The word "will" marks the lines to keep; find each one in the data and copy it.

__ENTRIES PROVIDED__.
========================

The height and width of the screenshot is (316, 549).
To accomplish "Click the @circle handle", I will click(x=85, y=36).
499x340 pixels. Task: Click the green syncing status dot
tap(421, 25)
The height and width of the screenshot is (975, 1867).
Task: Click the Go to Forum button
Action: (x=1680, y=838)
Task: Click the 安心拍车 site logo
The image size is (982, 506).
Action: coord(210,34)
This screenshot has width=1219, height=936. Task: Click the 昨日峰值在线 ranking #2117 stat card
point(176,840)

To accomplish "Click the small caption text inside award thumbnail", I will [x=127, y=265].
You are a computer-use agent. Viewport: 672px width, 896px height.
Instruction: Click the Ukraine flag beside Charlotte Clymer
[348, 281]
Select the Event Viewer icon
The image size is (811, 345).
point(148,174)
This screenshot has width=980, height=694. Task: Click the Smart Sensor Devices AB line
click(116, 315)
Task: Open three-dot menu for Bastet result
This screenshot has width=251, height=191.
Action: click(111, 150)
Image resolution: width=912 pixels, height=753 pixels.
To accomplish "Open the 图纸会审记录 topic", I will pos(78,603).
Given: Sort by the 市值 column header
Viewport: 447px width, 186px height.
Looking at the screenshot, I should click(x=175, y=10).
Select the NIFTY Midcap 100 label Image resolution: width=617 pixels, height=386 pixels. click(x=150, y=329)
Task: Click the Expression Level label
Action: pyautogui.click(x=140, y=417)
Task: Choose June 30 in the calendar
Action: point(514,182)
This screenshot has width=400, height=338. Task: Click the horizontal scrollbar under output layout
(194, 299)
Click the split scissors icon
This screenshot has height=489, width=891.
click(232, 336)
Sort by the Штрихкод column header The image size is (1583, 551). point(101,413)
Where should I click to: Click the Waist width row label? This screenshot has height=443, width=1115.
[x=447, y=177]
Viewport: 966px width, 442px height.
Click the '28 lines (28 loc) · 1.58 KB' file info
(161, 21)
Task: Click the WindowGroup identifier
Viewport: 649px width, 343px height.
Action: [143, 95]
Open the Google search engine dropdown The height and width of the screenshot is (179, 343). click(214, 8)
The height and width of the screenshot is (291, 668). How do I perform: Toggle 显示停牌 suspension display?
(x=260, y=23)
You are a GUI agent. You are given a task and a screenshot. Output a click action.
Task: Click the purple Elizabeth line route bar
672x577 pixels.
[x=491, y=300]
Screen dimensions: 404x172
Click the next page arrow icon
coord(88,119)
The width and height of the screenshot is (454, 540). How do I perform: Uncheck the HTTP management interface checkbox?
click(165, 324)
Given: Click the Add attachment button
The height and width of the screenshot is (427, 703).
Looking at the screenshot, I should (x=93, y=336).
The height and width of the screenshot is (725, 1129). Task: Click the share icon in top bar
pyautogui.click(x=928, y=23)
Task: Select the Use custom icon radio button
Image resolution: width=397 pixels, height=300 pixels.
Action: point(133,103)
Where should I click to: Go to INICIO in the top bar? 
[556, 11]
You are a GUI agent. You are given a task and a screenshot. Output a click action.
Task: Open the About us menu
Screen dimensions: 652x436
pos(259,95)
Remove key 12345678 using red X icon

========================

__FINAL ANSWER__.
To accomplish "Click the @circle handle", I will click(x=85, y=36).
To accomplish "Click the small caption text inside award thumbnail", I will [x=127, y=265].
To accomplish "Open the 图纸会审记录 topic", I will pos(78,603).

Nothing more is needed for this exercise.